Baleine is a tiny fishing community on the Atlantic coast of Cape Breton Island. The mouth of Baleine Harbour is at the right of this photo and the Atlantic Ocean is at the left. Baleine is the inhabited community closest to the geographical feature for which Cape Breton Island is named, viz., Cape Breton. If you are not familiar with this corner of Cape Breton north of Louisbourg, you may want to locate the area on the map referenced in the introduction.
The Nova Scotia Atlas shows a trail following the coast line from Baleine to Cape Breton and around it to Main-à-Dieu; Michael Haynes describes an 18 km (11.25 mi) loop hike following this same route in his Hiking Trails of Cape Breton, pp. 130-134, and includes a map. The province gives a short description of the trail here and provides a detailed map here, including warnings about “quick mud” along Kelpy Cove between Hummocky Point and Cape Breton and the comment that “the path occasionally has an uncanny habit of disappearing over a cliff”. But, if any formal trail exists, I haven’t found it on two different trips to the area. An ATV trail does lead over the cobblestone beach from Baleine along the harbour to Baleine Head, the rocky promontory from which this photo looking west was taken; from there, there are occasional paths along the coast to the east, but nothing like what I think of as a hiking trail with even rudimentary trail markings.

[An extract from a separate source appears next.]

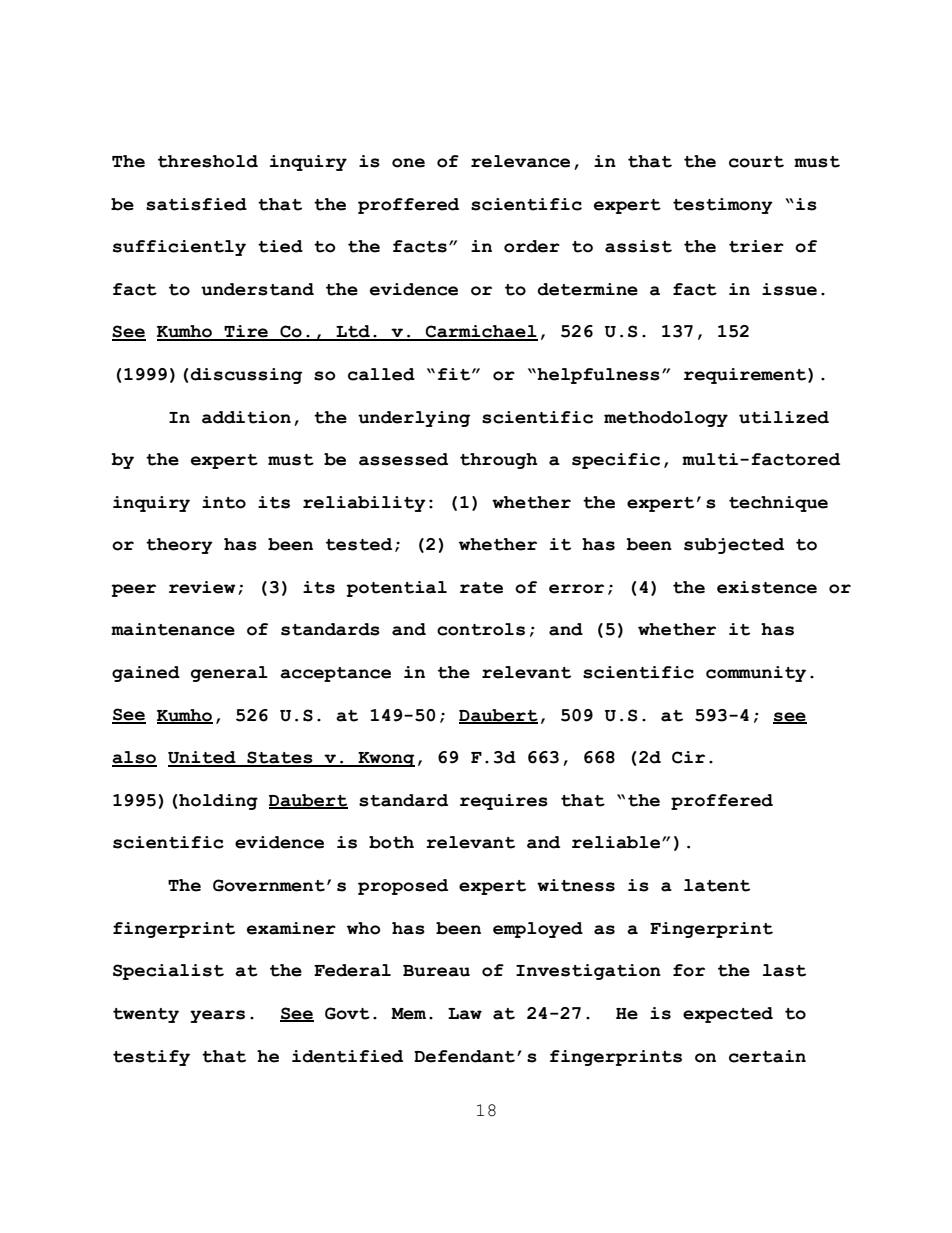 This screenshot has width=952, height=1233. What do you see at coordinates (723, 206) in the screenshot?
I see `testimony` at bounding box center [723, 206].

As one can see from this photo, there was some sun when I started this hike, though the sky was predominantly cloudy—the normal state of affairs along this coast in summer in my experience. A very strong wind was blowing from off shore, as one can see in the spray of the surf being blown backwards out to sea. I made better progress down the shore towards Cape Breton than during my previous visit here a few years ago, but was forced to turn back when it began to mist: my outer garments were soaked in seconds by the driving winds which would have torn the lightweight plastic rain poncho I carry in my pack to shreds had I tried to deploy it.
Even though it has twice frustrated me from reaching Cape Breton, this coast is a wild, beautiful place well worth visiting. As can also be seen from Louisbourg Lighthouse and from the Louisbourg Fortress itself, the Atlantic coast here is very rocky; Haynes describes the land bordering that coast as ”glacial till, sand, and gravel”; it is covered with mossy peat bogs of a reddish hue, making for a springy walking surface that is criss-crossed with rills and standing water, which one can avoid by keeping to the rocky shore. It is no wonder that the French thought that Louisbourg was impregnable from the land around the fortress, where the landscape is the same as here, as dragging cannon from the coast overland to attack the fortress seemed to to require such superhuman efforts in those days that they concentrated their defensive efforts on the harbour (though they were proven wrong in the siege of 1745, when the attacking forces used sleds designed by the shipwright Lieutenant Colonel Nathaniel Meserve of the New Hampshire Militia to slide their cannons across the waterlogged terrain—see this Wikipedia article Wikipedia article for more background on this siege).